I won’t do a play-by-play of this entire article, but for those of you that are about to read my shitty husband moments, you may want to read his too at the link below. It’s a great article and worth your time. Definitely a must read for the rest of you other shitty husbands out there. You know who you are.


For starters, no man wakes up one morning and just discovers by the grace of cosmic rainbows and unicorns that he’s been an asshole to his spouse. Trust me, we already know. Or don’t trust me, do with that what you will. It’s my blog. The truth is, all of us deal with it in different ways, and the time it takes and/or circumstances involved that force us to finally deal with it vary.

Two things bothered me about this article.

First, the author acknowledged his flaws; says for all to see that he was not the perfect husband. That’s already a hard pill to swallow. The next step is to work on you. But that part that bugged me was this:

“But I was an asshole. A selfish one. And while I truly believe I redeemed myself during the final two years of our marriage, when I was growing and she was withdrawing, I was a shitty husband for the seven years prior.”

That’s right.
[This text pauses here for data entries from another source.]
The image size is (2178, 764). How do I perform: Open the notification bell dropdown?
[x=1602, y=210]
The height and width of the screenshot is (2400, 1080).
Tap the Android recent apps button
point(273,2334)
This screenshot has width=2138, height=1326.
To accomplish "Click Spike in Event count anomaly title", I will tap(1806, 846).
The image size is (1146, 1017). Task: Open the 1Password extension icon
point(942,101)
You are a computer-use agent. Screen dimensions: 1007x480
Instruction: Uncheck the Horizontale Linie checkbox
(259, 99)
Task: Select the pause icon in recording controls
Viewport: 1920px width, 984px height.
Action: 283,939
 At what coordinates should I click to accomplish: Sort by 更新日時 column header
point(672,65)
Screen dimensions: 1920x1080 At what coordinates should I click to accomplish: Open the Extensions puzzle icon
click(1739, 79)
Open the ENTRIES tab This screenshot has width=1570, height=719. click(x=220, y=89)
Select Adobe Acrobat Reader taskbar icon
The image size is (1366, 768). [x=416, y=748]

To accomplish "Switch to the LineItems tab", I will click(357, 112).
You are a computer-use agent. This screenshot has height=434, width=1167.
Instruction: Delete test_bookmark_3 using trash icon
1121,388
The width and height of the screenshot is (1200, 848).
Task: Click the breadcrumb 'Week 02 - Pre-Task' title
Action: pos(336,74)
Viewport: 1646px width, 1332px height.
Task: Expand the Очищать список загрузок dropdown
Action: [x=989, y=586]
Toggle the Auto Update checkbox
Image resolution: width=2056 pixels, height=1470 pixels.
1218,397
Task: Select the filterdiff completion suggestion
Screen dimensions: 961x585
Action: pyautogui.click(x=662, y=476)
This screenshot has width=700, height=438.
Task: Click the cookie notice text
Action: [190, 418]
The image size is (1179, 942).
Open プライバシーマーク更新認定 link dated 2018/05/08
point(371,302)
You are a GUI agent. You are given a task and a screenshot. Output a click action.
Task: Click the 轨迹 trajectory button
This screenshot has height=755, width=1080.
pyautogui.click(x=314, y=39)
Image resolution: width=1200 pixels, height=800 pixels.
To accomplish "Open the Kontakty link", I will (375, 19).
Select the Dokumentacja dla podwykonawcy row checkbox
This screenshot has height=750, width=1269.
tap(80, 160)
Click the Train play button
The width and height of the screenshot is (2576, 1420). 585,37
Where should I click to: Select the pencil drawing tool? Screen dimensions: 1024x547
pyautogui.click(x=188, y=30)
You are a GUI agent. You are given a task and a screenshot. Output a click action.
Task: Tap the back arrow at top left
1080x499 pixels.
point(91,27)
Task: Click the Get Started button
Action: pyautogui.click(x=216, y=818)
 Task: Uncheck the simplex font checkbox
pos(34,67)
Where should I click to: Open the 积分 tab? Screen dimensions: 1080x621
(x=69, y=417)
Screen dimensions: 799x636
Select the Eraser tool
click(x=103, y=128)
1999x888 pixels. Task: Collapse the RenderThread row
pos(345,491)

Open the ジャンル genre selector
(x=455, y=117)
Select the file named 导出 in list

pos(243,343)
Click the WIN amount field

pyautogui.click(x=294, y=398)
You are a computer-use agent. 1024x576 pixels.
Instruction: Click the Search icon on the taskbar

For two years our friend tried to right his wrongs, and for two years his wife remained with him, only to leave him anyway. I don’t know this family, therefore I don’t know the fine details of his story, but you mean to tell me she left him during the two best years they’ve had probably since the wedding?

I am not defending him, I don’t know the extent of his prior assholery, but this is one of the few times a guy actually learned before it was too late- and it still broke.

Here’s the second thing that bothered me, and here’s where we get serious about it. As I was scrolling down my timeline, I saw the article title and immediately clicked on it. After I backed out of it, I noticed that one of my social network friends “liked” it: my own wife.

Now, this could very well be just the fact that she liked the article, maybe the way it was written, maybe she’s read other posts from the website, who knows? Maybe my line of thinking was just blown out of proportion. Again, who knows? Whatever the case, it had me dwelling over my own stuff, and it wasn’t long before I came to the realization that the author and I are a lot alike.

Like I said, we know. We know when we’re being assholes. We know when we are doing things our spouse won’t like. It’s only a matter of time before we decide to own up to it and work on ourselves, which is exactly what I’ve been trying to do for right around two years now. So, on my journey for growth, the latest lesson to learn: fear.

I am a recovering shitty husband as well. One thing’s for sure: if the time on my marriage isn’t limited, my time on Earth most certainly is. So to all of my fellow assholes out there, stop that shit. Love your spouse. The right way. No one like paying interest rates.

“The road to hell is paved with good intentions.”